Source data:
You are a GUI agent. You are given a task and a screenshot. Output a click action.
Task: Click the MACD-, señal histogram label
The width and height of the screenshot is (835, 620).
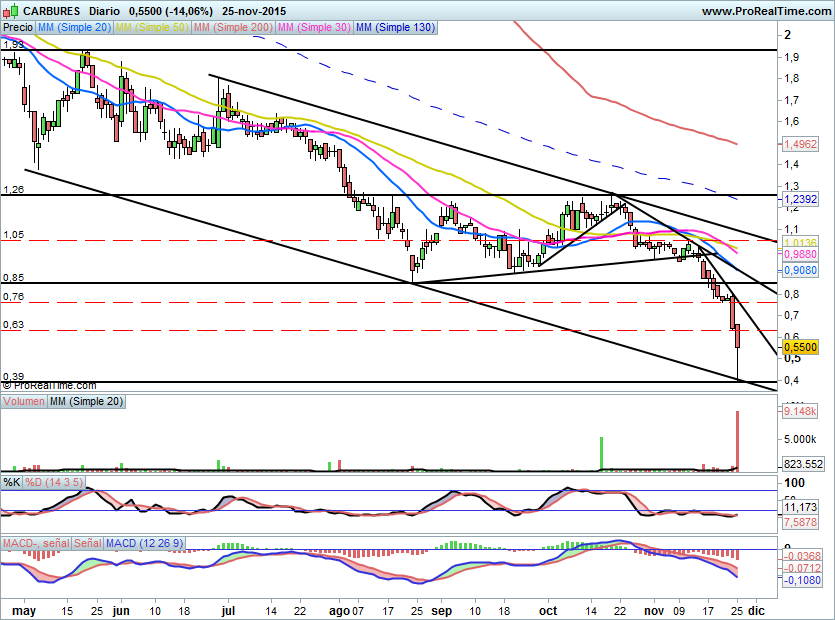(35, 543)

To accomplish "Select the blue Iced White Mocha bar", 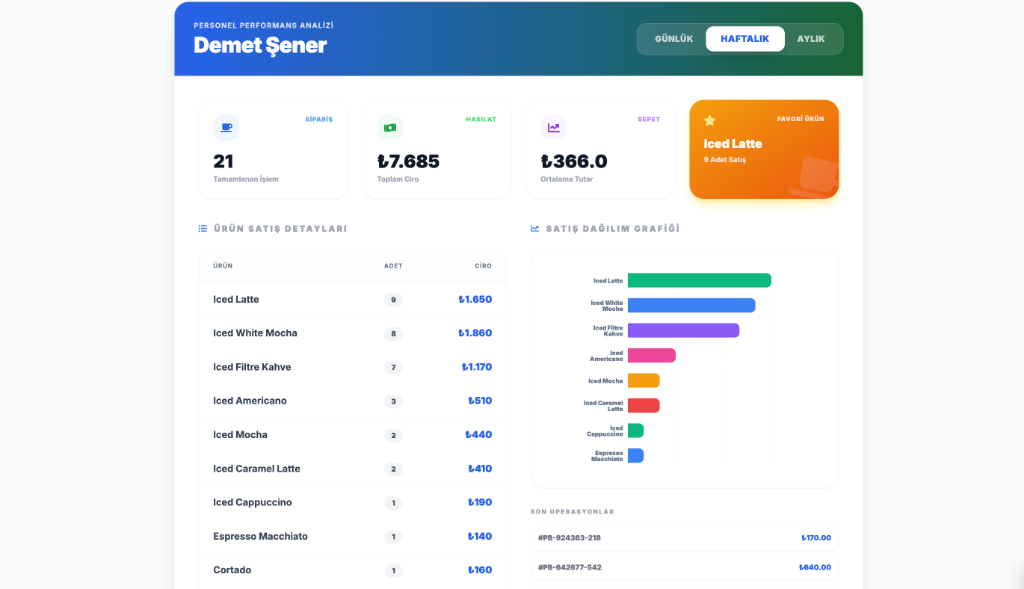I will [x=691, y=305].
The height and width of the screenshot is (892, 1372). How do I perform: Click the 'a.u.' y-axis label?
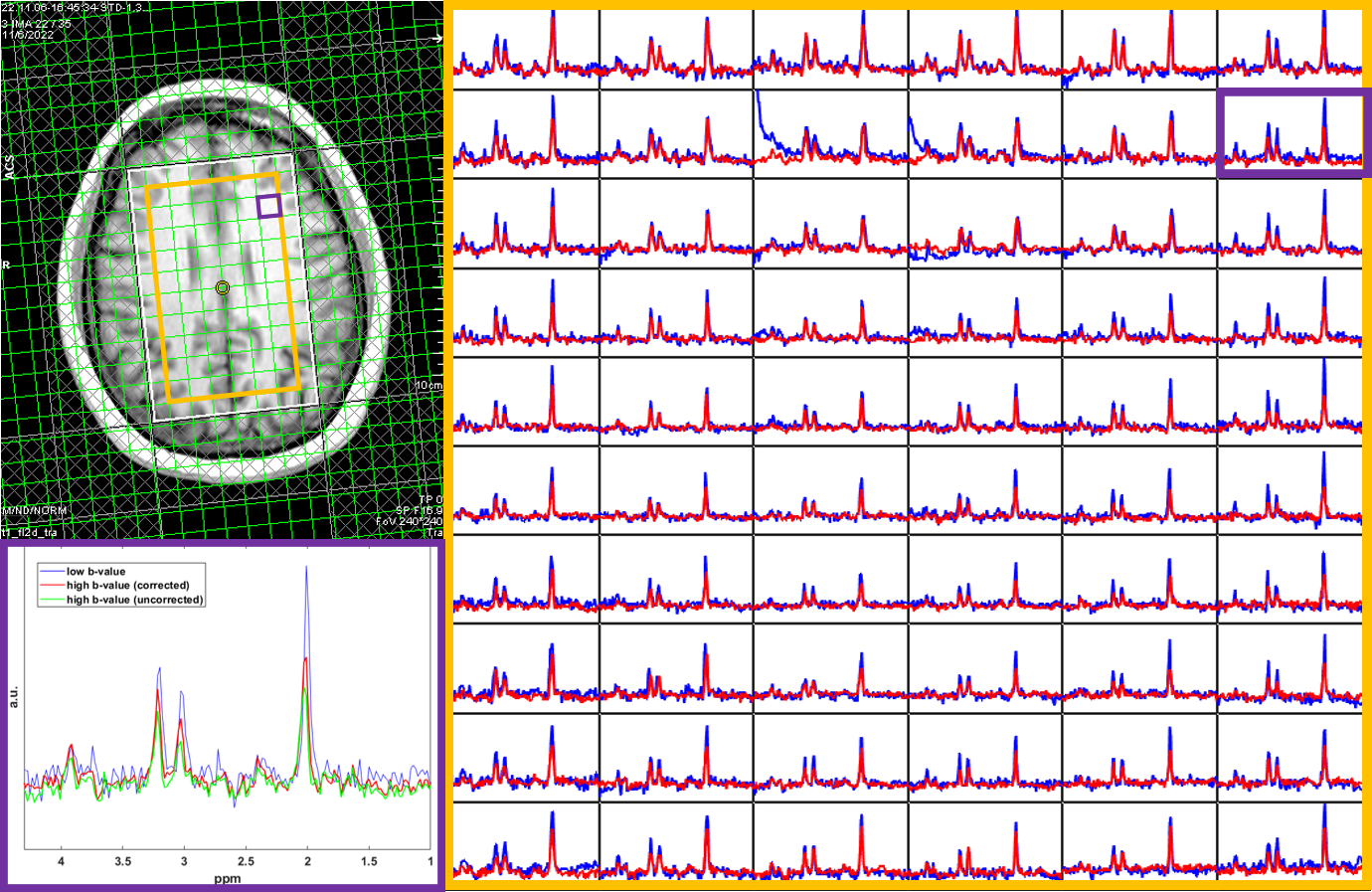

Prompt: Go through the data, and copy each line in which the word "label" appears.

Response to this exercise:
Task: Click the MACD-, señal histogram label
The height and width of the screenshot is (892, 1372). How do I perform: Click the 'a.u.' y-axis label?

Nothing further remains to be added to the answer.